Hay personas que no se enganchan a otra persona, sino a la posibilidad de que esa persona cambie. Esta es la adicción psicológica a la esperanza: un mecanismo sutil pero poderoso que puede mantener a alguien atrapado durante años en una relación que no le da lo que necesita.
La psicóloga Ana M. Ángel Esteban, con consulta en Toledo, repasa todas las claves de este patrón de comportamiento con la claridad de quien los ha visto muchas veces en consulta.
¿Qué es exactamente la adicción psicológica a la esperanza y en qué se diferencia de la esperanza saludable?
La esperanza saludable es una emoción funcional: te impulsa hacia algo posible, y se basa en comportamientos reales.
Sin embargo, la adicción a la esperanza funciona exactamente igual que cualquier otra adicción conductual. Hay un objeto de deseo, que es un futuro imaginado. Según tus necesidades y toleras y toleras y recaes, pero insistes.
Lo más perverso es que el cerebro no distingue entre la esperanza fundada y la esperanza fabricada. Las dos generan dopamina, la ilusión de la posibilidad y las dos se sienten igual de reales. Por eso es tan difícil salir.
¿Cuáles son las señales de que alguien ha cruzado esa línea y ya no espera, sino que está enganchado a esperar?
Las hay muy claras. La primera es el relato de la persona y gira en torno a lo que el otro podría ser, no a lo que es. "Es que cuando está bien, es increíble". "En el fondo sé cómo es de verdad". “Hoy me ha dado la razón en tal cosa…" Todo el peso emocional que sostiene el esperanzado, es sobre una versión del otro que aparece de forma intermitente o que directamente solo existe en su cabeza.

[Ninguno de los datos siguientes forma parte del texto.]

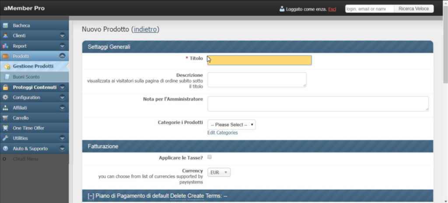
Task: Click the Utilities wrench icon
Action: (5, 138)
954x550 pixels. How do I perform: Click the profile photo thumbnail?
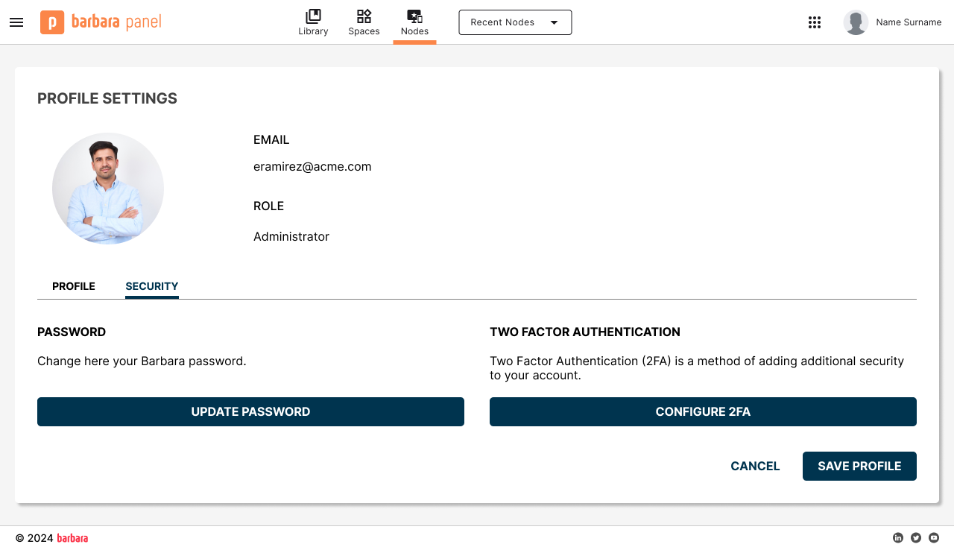(108, 189)
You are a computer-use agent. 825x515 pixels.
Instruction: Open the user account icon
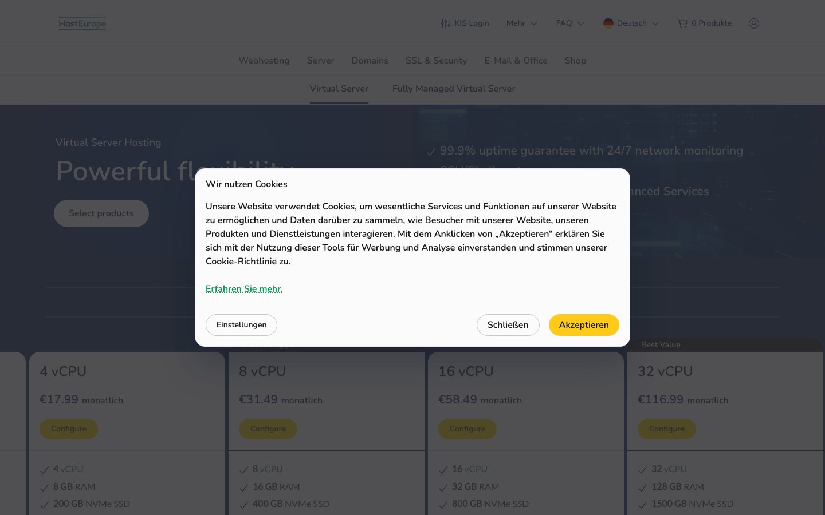pos(754,23)
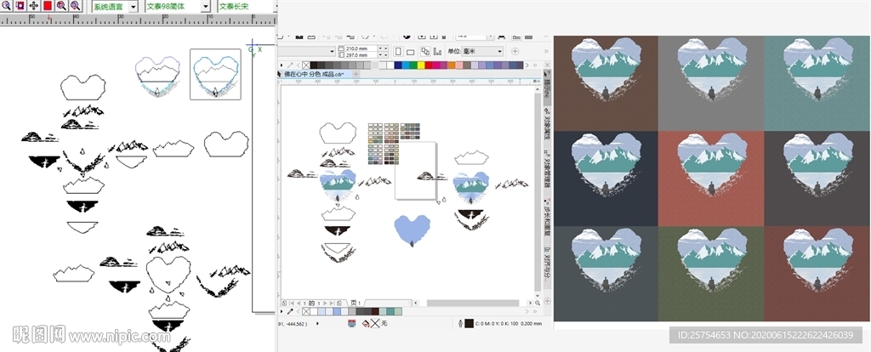Image resolution: width=871 pixels, height=352 pixels.
Task: Select the 页 1 page tab
Action: 354,303
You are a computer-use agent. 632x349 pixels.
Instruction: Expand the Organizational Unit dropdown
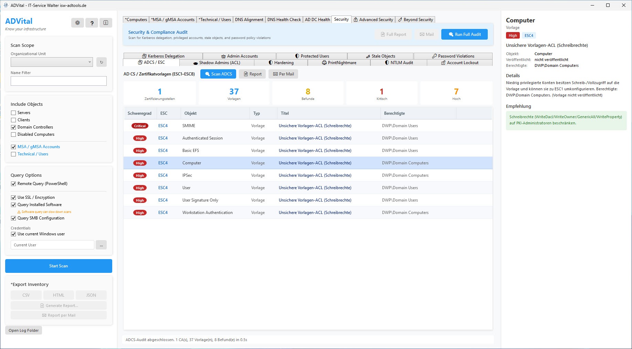click(52, 62)
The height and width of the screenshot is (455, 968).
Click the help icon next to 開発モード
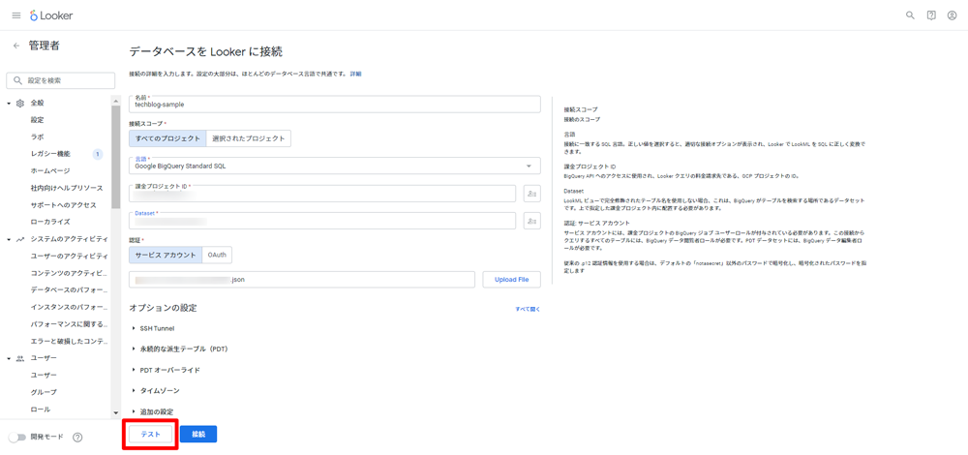pyautogui.click(x=77, y=438)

Existe una segunda señal: llevan meses o años esperando un cambio concreto que no llega, pero cada pequeño gesto, mensaje afectuoso, un momento bonito, un no montar un número, reenciende toda la esperanza como si fuera la primera vez. Se trata del refuerzo intermitente, el mismo mecanismo que hace que las máquinas tragaperras sean adictivas.
Y la tercera señal es quizás la más dolorosa. Dejan de evaluar la relación por lo que les da y solo la evalúan por lo que creen que podría darles.
¿Por qué algunas personas son más vulnerables a este patrón que otras?
Hay varios factores que se combinan. Uno muy importante es el apego ansioso, que se desarrolla en la infancia cuando el cuidador principal era inconsistente. A veces estaba disponible emocionalmente, a veces no. Ese niño aprende que el amor es algo que hay que perseguir, que no está garantizado y que la incertidumbre es parte del juego. De adulto, reproduce exactamente ese esquema.
También influye mucho la baja tolerancia a la pérdida. Hay personas que prefieren vivir en la incertidumbre del "quizás" antes que enfrentarse a la certeza de un "no".
Y después está el autoconcepto. Creen que no merece más de lo que tienen o que más vale lo malo conocido. Así se convierte la esperanza en su única salida y una “falsa estabilidad”.
¿Qué papel juega el otro en todo esto? ¿Es siempre una víctima pasiva o a veces hay una dinámica de alimentación mutua?
En muchos casos, el otro alimenta activamente esa esperanza, consciente o inconscientemente. Aparece justo cuando la otra persona está a punto de soltar, da exactamente la señal justa para mantenerla enganchada, y luego vuelve a retirarse.
Eso puede ser manipulación deliberada, o puede ser el reflejo de alguien que también tiene miedo al abandono y usa ese mecanismo para asegurarse de que el otro no se va.
Pero ahí no hay amor, hay interés y miedo patológico. Suele haber un terreno emocional donde ambos encuentran algo que satisface sus necesidades más primarias, aunque ninguno de los dos esté bien y ni siquiera quiera estar y lo justifican.
¿Cómo se sale de ahí? ¿Qué es lo primero que debería hacer alguien que se reconoce en este patrón?
Lo primero y lo más difícil, es aceptar que el trabajo no es convencer al otro de que cambie ni esperar a que lo haga después de años así. Las personas no cambiamos.
Propongo un ejercicio sencillo pero muy revelador. Escribe en un papel todo lo que estás esperando de esa persona o de esa situación. Y luego pregúntate: ¿Cuánto tiempo llevo esperando exactamente eso? Si la respuesta se mide en años, la pregunta no es cómo conseguirlo, pasa por plantearse qué te ha dado a ti toda esa espera, qué has evitado mirar, qué no quieres ver, mientras mirabas hacia ese futuro que no llegaba.
Salir de la adicción a la esperanza no es renunciar a desear, pero ahí no, y sí en otra parte . Es aprender a desear cosas que ya existen, que te aportan y que quizás aún ni conozcas y no desear cosas que podrían existir si todo fuera diferente,
Hay lo que hay. ¿Aún no te has dado cuenta?